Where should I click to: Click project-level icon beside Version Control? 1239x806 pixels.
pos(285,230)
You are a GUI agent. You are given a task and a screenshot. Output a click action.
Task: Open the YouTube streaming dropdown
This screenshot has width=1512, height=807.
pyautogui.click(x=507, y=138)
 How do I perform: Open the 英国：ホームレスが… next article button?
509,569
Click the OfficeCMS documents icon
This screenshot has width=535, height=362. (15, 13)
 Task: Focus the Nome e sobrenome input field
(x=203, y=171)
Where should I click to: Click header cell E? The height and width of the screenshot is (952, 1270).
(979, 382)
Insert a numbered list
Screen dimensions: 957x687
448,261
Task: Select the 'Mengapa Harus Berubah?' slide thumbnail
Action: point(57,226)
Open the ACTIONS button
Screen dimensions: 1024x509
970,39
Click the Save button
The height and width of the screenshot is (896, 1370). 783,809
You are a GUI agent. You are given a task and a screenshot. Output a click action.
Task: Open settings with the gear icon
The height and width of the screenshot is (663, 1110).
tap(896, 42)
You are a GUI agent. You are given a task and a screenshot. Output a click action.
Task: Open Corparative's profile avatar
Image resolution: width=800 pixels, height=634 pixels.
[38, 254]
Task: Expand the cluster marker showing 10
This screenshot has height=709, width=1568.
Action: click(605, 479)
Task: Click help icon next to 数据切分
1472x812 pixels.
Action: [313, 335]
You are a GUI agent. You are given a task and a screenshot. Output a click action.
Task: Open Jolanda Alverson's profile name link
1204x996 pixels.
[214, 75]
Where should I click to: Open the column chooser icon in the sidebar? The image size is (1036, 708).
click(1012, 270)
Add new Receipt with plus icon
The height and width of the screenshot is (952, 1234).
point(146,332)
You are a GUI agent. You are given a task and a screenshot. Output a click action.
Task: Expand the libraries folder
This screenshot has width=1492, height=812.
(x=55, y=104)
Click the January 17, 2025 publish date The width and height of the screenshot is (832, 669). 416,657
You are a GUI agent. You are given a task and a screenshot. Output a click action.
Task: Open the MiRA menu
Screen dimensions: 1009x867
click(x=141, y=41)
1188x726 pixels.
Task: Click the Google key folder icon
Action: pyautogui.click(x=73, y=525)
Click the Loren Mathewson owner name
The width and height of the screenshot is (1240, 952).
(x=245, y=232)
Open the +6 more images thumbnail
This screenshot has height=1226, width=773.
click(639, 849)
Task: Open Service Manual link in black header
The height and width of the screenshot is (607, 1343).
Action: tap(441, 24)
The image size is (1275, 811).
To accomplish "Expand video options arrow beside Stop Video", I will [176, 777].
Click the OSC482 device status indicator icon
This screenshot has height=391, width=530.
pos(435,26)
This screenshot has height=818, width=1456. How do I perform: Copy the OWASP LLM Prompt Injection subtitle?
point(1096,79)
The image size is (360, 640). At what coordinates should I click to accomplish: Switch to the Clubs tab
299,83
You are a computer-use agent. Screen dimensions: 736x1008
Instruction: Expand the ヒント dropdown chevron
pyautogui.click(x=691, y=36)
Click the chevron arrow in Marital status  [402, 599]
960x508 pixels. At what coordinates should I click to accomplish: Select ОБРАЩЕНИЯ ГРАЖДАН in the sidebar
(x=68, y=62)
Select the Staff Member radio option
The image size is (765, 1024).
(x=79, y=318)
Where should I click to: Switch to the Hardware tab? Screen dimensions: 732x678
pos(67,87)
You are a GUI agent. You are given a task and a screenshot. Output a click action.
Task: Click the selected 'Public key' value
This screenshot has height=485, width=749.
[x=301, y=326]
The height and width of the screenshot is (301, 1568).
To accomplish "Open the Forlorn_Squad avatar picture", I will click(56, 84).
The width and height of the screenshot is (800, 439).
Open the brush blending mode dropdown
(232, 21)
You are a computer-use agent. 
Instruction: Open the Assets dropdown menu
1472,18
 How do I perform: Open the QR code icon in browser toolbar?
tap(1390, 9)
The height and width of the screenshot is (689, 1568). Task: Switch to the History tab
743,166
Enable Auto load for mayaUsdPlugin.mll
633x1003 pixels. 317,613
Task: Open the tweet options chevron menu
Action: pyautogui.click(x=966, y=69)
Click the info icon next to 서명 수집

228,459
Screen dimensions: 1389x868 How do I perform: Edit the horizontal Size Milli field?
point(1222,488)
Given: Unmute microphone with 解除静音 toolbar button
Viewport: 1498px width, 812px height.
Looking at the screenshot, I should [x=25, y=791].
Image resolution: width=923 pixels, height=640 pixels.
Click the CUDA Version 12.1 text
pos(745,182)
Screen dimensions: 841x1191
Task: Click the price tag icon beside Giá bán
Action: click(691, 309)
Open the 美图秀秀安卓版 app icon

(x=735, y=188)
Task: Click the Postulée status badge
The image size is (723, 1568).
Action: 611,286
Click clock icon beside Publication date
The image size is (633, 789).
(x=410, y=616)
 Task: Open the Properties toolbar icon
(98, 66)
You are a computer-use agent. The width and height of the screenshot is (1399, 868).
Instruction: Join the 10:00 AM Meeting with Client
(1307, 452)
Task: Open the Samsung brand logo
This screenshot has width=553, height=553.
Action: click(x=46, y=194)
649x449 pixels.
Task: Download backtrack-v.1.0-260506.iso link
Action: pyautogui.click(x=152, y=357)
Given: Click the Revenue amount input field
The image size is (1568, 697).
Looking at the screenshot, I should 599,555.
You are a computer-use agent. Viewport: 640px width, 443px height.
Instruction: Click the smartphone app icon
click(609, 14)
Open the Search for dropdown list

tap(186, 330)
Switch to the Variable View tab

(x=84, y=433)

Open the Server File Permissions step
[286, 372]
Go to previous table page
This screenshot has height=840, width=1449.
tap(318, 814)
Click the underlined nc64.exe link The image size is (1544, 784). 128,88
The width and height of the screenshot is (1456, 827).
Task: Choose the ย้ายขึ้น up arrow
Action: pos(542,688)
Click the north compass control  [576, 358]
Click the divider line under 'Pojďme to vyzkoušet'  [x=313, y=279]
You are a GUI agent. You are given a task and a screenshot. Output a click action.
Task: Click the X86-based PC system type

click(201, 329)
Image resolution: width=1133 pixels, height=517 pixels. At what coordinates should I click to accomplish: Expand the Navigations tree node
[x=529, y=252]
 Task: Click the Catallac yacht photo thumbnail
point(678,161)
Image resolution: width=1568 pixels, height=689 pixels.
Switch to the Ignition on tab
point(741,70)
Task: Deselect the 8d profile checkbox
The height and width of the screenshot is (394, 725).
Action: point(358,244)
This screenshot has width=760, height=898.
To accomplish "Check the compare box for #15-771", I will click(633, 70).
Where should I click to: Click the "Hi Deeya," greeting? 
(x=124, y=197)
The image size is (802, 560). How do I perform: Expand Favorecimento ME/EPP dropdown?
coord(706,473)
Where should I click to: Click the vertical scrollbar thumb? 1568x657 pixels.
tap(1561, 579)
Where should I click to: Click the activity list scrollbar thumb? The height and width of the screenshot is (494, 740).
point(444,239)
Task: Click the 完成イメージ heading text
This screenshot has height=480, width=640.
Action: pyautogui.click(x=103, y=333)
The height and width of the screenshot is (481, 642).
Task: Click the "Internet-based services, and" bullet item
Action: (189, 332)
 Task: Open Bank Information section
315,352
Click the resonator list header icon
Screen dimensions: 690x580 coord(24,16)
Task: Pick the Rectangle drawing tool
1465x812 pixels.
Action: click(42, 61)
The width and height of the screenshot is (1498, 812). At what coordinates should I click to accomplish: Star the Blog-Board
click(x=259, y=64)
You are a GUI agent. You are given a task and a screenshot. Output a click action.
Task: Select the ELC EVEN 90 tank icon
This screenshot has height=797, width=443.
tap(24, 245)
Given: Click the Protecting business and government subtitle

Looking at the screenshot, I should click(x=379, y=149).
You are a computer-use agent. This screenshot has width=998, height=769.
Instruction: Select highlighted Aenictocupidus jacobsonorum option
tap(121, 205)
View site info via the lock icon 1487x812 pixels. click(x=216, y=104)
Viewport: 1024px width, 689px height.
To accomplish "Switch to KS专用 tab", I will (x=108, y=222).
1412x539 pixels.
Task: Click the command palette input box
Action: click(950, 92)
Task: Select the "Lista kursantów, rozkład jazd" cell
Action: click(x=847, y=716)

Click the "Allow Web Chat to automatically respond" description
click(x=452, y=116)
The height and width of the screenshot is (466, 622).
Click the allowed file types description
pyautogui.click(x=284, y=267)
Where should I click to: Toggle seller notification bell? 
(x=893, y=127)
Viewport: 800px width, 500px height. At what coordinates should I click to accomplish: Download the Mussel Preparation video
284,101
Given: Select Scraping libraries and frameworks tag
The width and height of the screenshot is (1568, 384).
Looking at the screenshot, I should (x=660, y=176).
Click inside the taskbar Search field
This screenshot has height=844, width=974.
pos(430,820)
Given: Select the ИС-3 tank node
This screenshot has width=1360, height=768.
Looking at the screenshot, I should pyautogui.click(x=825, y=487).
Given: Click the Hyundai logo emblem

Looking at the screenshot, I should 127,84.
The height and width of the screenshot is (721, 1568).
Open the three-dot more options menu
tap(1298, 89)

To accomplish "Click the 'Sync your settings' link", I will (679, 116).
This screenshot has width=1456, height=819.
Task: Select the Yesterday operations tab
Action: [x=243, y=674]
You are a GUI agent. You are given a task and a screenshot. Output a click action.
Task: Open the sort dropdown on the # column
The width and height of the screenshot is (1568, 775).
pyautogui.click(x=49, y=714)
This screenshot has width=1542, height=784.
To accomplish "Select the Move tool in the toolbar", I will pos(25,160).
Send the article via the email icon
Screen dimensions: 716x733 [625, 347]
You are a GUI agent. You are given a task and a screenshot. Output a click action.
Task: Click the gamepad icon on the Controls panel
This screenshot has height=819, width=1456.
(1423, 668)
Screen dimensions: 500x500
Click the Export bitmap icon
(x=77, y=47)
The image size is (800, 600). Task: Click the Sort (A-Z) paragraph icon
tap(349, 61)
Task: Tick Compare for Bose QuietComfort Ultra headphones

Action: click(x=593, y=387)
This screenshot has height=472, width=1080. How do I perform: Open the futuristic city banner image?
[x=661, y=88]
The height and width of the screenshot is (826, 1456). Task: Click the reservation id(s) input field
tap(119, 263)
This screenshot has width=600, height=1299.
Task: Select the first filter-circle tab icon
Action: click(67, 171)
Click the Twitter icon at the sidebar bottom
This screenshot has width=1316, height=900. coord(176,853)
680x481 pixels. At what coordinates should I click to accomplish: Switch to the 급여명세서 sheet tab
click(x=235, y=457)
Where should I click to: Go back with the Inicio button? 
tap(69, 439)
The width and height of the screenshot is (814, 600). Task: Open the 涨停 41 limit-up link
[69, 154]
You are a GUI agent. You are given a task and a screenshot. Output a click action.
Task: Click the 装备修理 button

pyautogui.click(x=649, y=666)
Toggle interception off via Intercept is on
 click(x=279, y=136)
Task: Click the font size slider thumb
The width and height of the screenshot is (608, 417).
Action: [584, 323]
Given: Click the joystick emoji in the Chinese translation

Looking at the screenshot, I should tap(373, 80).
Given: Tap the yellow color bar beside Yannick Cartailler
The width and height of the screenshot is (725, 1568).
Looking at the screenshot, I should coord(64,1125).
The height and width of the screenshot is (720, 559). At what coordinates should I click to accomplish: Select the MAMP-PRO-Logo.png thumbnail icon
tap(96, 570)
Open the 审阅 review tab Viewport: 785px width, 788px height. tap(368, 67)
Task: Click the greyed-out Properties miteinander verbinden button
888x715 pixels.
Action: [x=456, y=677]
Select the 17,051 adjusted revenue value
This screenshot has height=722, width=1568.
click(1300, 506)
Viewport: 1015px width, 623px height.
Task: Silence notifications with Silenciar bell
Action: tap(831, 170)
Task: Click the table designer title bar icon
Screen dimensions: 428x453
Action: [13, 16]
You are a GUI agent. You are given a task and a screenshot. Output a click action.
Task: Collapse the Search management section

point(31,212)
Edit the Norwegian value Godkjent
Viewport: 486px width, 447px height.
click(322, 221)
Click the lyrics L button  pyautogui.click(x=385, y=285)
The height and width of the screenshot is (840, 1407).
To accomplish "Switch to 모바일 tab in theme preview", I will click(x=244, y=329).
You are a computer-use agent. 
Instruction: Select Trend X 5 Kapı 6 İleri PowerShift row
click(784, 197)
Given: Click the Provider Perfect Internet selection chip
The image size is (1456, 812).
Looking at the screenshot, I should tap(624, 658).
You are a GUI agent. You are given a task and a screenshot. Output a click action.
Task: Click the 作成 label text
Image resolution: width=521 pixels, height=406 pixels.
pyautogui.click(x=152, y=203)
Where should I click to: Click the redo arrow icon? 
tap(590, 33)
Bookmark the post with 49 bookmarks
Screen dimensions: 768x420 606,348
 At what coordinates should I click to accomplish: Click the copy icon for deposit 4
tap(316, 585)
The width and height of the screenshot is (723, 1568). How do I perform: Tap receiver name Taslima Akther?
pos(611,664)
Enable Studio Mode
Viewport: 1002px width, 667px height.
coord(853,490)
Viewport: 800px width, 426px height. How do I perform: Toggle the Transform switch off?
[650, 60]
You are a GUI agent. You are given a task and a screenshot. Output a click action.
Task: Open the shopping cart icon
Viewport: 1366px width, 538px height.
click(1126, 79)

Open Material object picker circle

━━━━

**WHAT THE TASK ASKS:** Render the lines of the records as a Markdown table with the columns Row and Text, starting at the line that has "Task: Click the font size slider thumb" and stopping after the line that has "tap(316, 585)". Number each line in the Row column, and leave out blank lines.

**ANSWER TO THIS PROBLEM:**
| Row | Text |
|---|---|
| 1 | Task: Click the font size slider thumb |
| 2 | The width and height of the screenshot is (608, 417). |
| 3 | Action: [584, 323] |
| 4 | Given: Click the joystick emoji in the Chinese translation |
| 5 | Looking at the screenshot, I should tap(373, 80). |
| 6 | Given: Tap the yellow color bar beside Yannick Cartailler |
| 7 | The width and height of the screenshot is (725, 1568). |
| 8 | Looking at the screenshot, I should coord(64,1125). |
| 9 | The height and width of the screenshot is (720, 559). At what coordinates should I click to accomplish: Select the MAMP-PRO-Logo.png thumbnail icon |
| 10 | tap(96, 570) |
| 11 | Open the 审阅 review tab Viewport: 785px width, 788px height. tap(368, 67) |
| 12 | Task: Click the greyed-out Properties miteinander verbinden button |
| 13 | 888x715 pixels. |
| 14 | Action: [x=456, y=677] |
| 15 | Select the 17,051 adjusted revenue value |
| 16 | This screenshot has height=722, width=1568. |
| 17 | click(1300, 506) |
| 18 | Viewport: 1015px width, 623px height. |
| 19 | Task: Silence notifications with Silenciar bell |
| 20 | Action: tap(831, 170) |
| 21 | Task: Click the table designer title bar icon |
| 22 | Screen dimensions: 428x453 |
| 23 | Action: [13, 16] |
| 24 | You are a GUI agent. You are given a task and a screenshot. Output a click action. |
| 25 | Task: Collapse the Search management section |
| 26 | point(31,212) |
| 27 | Edit the Norwegian value Godkjent |
| 28 | Viewport: 486px width, 447px height. |
| 29 | click(322, 221) |
| 30 | Click the lyrics L button  pyautogui.click(x=385, y=285) |
| 31 | The height and width of the screenshot is (840, 1407). |
| 32 | To accomplish "Switch to 모바일 tab in theme preview", I will click(x=244, y=329). |
| 33 | You are a computer-use agent.  |
| 34 | Instruction: Select Trend X 5 Kapı 6 İleri PowerShift row |
| 35 | click(784, 197) |
| 36 | Given: Click the Provider Perfect Internet selection chip |
| 37 | The image size is (1456, 812). |
| 38 | Looking at the screenshot, I should tap(624, 658). |
| 39 | You are a GUI agent. You are given a task and a screenshot. Output a click action. |
| 40 | Task: Click the 作成 label text |
| 41 | Image resolution: width=521 pixels, height=406 pixels. |
| 42 | pyautogui.click(x=152, y=203) |
| 43 | Where should I click to: Click the redo arrow icon?  |
| 44 | tap(590, 33) |
| 45 | Bookmark the post with 49 bookmarks |
| 46 | Screen dimensions: 768x420 606,348 |
| 47 |  At what coordinates should I click to accomplish: Click the copy icon for deposit 4 |
| 48 | tap(316, 585) |